JBert wrote:Ah yes, those are indeed vintage Cherry MY switches. I have two keyboards with them, but they are just way too stiff for my taste. They can be considered "mechanical" but they offer only a linear feeling (it's just two springs pushing the key up, no extra friction like the MX switches).
They are compatible with a modern PC, given that you have a PS/2 to AT adapter (a cable or thingy with both the large AT connector and a PS/2 connector). If your computer has a PS/2 port, you could then plug it in directly, or you could buy a PS/2 to USB converter (a little electronic device with a PS/2 connector and an USB connector, it should contain a chip though).
You do want to consider if it's worth buying this cable and adapter though, as the MY isn't the best keyboard out there. They are sturdy and reliable, but the stiffness just kills it for long typing sessions.
These keyboards are mostly prized nowadays for their special keycaps (double-shot) which have the legends embedded in the plastic, rather than being printed on top of the keycaps when the keyboard is finished. Check the backside of the keycaps, you can clearly see that it is made out of grey and black plastic.

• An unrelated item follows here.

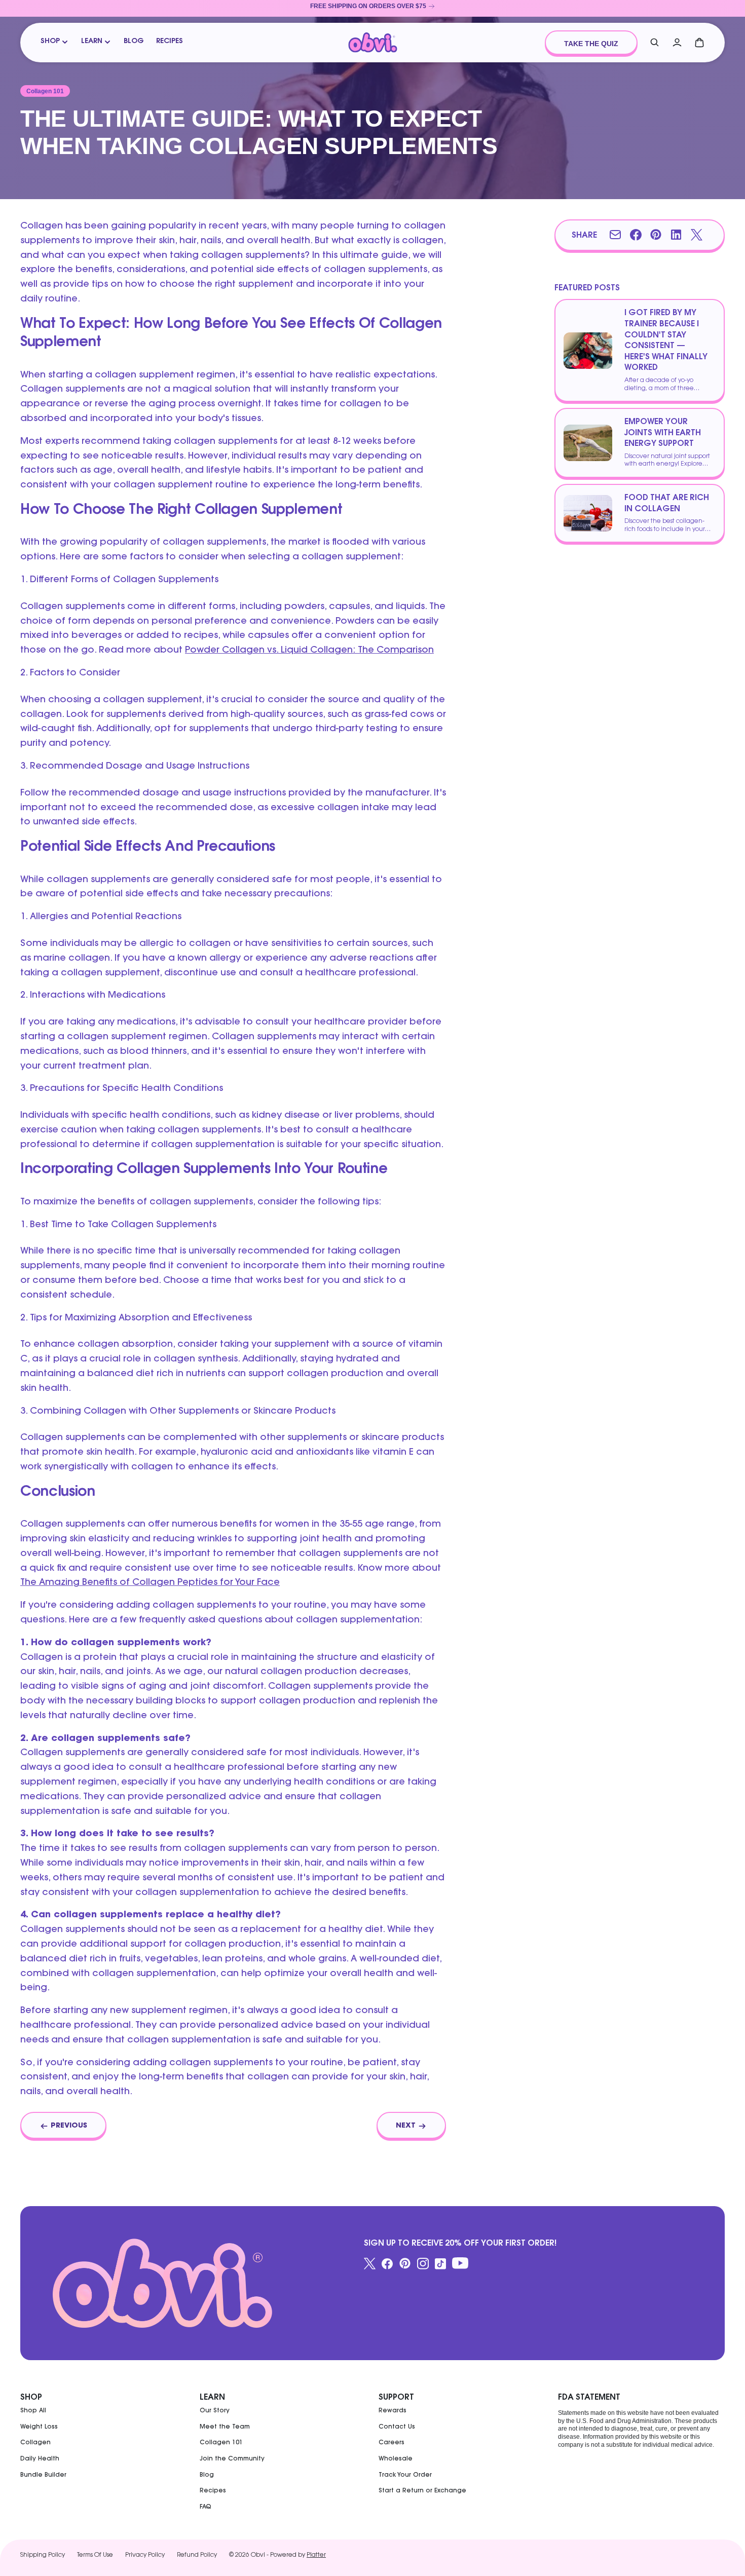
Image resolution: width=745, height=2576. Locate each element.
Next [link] (406, 2126)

I thought these might be vintage Cherry MX blacks or something.

It really got my hopes up as I stumbled upon the "Dating Cherry keyboards" thread (
http://geekhack.org/showwiki.php?title= ... old+models) on geekhack, because I thought that "HAD" would correspond to "two-shot injection molded, MX black and German layout", while "F19" in the serial number would indicate a production year of 1993. Oh, and another thing: How are additional labels on double-shot keycaps done? I think I saw some green lettering on, for example, the front of the "Pause" key. Are these only printed on the key caps?
Then what does this red switch (first picture) do? Or is this something that is not common for older keyboards? Are these boards at least better than normal rubber domes?

Because then I might buy such an adapter, since I found some for about 5 € and my new PC (which, more or less, is the reason for my desire for a new keyboard) still has a PS/2-port.
Mmmh, I should probably just win a new keyboard via voting for the Deskthority Awards.
Half-Saint wrote:What a coincidence! I recently also stumbled upon a PEACOCK keyboard using the exact same switches. Mine looks a lot like a G80-1000 but the bottom of the case is different. There is also no Cherry branding anywhere on the case. Keycaps are dobuleshot just like yours.
Cheers
And these really are vintage MY switches? Given that, they really changed their appearance a lot (from "closed" and black to "open" and white), I think.
kbdfr wrote:As a matter of fact it appears not to be an uncommon brand, here is another one for sale on eBay:
http://cgi.ebay.de/ws/eBayISAPI.dll?Vie ... 0864397643
I have one in the older 1000 version, also with old-style MY switches and thick doubleshot keycaps.
No label at all (has obviously been removed).
This being said, if you want to gain experience with mechanical keyboards, MY switches are not really what you would need. Grab a cheap MX board and you'll feel the difference at once.
MX blacks are my favorite switches for typing precisely because they are linear and have a higher actuation force than others.
- I hold tactile response from the keys to be more a gadget, because at normal typing speed you couldn't "wait" for the response before you proceed to the next key, so in fact you would have typed several more characters already before you "miss" the tactile response of a not actuated key. And you would probably have already "missed" the character on the screen anyway (touch typing normally implies your eyes wandering between the screen and whatever document you are working on, if any).
- I want my keyboard not to react at once when I rest my fingers on the keys. I do not use a wrist rest when typing (it would just slow me down), so when I actually stop typing (for example when thinking about formulating the next sentence or when waiting for an audio file to keep up with my typing speed) I position my fingers on the home row (and sometimes on the arrow or numpad keys) and of course do not want to have to lift my fingers in order to prevent the switches from actuating. And of course, the force I need when typing keeps my fingers trained also for other tasks (like playing a music instrument).
I keep contending blacks are the best choice for professional typing (which I have been doing for years), but this seems to be a minority opinion. In any case, any MX switch is better than a MY switch.
OK, but where do I get such a cheap MX board (German, or at least ISO) from? Are these G80-1800s described in the thread "Cheap linear boards" in a good condition? The online shop looks a bit "shady"...

Or do you know where I could get another cheap MX board in Germany? I think if I knew which switch I liked, I would just buy a new G80-3000XY, since they are quite cheap (in Germany) for a new mechanical. But I read their build quality might be an issue. Is that valid or only in comparison to, I don't know, >150 € mechanicals?
So, if I wanted a switch with a tactile response, I should look for MX clears and MX blues would be too soft? Somehow, I think I might like some kind of tactile response, since I think it might be quite hard to not bottom out linear switches if you do not have any experience with keyboards other than rubber dome keyboards, where you have to bottom out of necessity to actually trigger anything. Since I am rather sensitive towards loud noise, at least when I want to concentrate, a keyboard that is too loud (because of me or the keyboard itself) would be somewhat a deal breaker for me, I think.